WORK ITEM:
Reproduce precisely the lines of the listing below, starting with the line that contains "This screenshot has width=1456, height=815." and stopping after the line that contains "You are a computer-use agent. This"; include nothing else.
┄┄┄┄┄┄┄┄┄┄
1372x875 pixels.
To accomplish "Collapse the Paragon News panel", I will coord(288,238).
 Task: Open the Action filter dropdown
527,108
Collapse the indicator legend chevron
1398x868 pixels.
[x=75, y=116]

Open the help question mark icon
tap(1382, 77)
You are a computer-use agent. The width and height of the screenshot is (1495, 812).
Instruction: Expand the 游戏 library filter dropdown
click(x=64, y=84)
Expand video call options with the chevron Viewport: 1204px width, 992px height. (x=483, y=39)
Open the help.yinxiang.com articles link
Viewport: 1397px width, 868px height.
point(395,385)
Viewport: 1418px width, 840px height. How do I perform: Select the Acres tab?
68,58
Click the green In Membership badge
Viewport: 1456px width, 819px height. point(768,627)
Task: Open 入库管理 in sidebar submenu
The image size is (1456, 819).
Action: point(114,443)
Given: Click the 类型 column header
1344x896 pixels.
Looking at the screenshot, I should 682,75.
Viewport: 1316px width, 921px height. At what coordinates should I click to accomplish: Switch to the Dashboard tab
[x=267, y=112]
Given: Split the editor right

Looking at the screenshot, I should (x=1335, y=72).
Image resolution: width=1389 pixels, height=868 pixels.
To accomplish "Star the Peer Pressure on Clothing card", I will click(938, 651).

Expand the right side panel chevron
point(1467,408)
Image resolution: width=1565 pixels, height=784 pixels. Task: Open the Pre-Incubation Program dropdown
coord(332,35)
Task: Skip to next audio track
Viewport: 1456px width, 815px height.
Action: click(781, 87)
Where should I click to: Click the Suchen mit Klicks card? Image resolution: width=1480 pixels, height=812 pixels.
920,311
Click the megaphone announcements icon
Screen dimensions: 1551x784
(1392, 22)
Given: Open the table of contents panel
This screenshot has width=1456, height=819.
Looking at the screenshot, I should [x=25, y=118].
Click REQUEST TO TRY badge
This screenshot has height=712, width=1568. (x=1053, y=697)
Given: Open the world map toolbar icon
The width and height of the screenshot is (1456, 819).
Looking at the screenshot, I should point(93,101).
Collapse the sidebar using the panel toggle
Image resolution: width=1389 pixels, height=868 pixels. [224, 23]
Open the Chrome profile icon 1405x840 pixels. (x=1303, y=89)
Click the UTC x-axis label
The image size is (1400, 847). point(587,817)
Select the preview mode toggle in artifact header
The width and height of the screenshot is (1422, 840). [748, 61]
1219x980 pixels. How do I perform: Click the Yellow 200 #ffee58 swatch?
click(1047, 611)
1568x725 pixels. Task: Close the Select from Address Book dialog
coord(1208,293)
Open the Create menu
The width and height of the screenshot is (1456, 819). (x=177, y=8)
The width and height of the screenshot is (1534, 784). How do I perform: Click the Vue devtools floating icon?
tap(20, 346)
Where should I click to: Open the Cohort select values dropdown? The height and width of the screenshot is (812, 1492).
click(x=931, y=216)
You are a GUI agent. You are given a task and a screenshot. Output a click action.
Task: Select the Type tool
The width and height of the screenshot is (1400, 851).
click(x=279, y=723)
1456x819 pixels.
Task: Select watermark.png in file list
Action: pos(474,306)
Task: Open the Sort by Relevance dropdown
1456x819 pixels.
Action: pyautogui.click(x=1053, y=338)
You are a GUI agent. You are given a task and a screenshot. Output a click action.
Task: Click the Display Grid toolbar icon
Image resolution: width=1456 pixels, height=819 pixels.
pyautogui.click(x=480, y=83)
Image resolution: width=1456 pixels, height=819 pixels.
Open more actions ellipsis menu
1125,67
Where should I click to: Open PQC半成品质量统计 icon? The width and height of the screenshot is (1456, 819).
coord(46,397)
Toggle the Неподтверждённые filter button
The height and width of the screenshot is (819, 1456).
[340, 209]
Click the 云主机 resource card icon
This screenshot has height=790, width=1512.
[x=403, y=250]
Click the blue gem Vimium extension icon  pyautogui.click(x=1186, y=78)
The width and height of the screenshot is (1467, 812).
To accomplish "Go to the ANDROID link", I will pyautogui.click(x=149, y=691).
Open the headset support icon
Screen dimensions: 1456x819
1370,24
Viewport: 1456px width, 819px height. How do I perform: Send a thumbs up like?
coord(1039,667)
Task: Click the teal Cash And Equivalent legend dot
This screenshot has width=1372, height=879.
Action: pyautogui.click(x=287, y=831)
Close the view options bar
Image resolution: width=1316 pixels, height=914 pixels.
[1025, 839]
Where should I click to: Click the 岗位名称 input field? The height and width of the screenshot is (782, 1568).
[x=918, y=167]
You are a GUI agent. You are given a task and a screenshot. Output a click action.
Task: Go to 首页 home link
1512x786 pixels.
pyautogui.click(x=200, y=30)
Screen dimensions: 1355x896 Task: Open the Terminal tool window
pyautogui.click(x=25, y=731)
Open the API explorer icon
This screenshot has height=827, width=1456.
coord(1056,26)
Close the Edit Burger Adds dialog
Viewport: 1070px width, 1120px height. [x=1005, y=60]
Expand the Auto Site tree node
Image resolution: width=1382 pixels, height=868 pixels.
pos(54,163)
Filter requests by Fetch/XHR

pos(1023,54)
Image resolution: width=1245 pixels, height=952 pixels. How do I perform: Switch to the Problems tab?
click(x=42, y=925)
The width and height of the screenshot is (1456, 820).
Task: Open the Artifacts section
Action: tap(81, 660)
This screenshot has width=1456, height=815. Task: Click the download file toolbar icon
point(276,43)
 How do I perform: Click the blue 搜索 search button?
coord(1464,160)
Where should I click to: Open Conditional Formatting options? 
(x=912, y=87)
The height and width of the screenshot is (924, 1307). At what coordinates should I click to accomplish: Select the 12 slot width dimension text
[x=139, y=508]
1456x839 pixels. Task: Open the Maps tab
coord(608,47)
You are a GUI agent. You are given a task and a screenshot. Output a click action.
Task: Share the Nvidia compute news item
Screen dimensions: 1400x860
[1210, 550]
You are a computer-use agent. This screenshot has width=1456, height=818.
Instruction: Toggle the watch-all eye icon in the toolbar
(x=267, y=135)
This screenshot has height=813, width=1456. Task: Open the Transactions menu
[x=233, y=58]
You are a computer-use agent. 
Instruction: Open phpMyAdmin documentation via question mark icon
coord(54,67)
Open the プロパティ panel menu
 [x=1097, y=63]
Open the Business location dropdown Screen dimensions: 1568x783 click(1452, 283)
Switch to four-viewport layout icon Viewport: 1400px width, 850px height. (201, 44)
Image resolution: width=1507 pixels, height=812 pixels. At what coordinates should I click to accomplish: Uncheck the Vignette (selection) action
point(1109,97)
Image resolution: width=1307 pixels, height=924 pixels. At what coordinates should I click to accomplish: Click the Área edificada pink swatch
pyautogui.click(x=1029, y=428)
┄┄┄┄┄┄┄┄┄┄
SOLUTION BELOW:
This screenshot has width=1456, height=815. Task: Click the download file toolbar icon
point(276,43)
 How do I perform: Click the blue 搜索 search button?
coord(1464,160)
Where should I click to: Open Conditional Formatting options? 
(x=912, y=87)
The height and width of the screenshot is (924, 1307). At what coordinates should I click to accomplish: Select the 12 slot width dimension text
[x=139, y=508]
1456x839 pixels. Task: Open the Maps tab
coord(608,47)
You are a GUI agent. You are given a task and a screenshot. Output a click action.
Task: Share the Nvidia compute news item
Screen dimensions: 1400x860
[1210, 550]
You are a computer-use agent. This screenshot has width=1456, height=818.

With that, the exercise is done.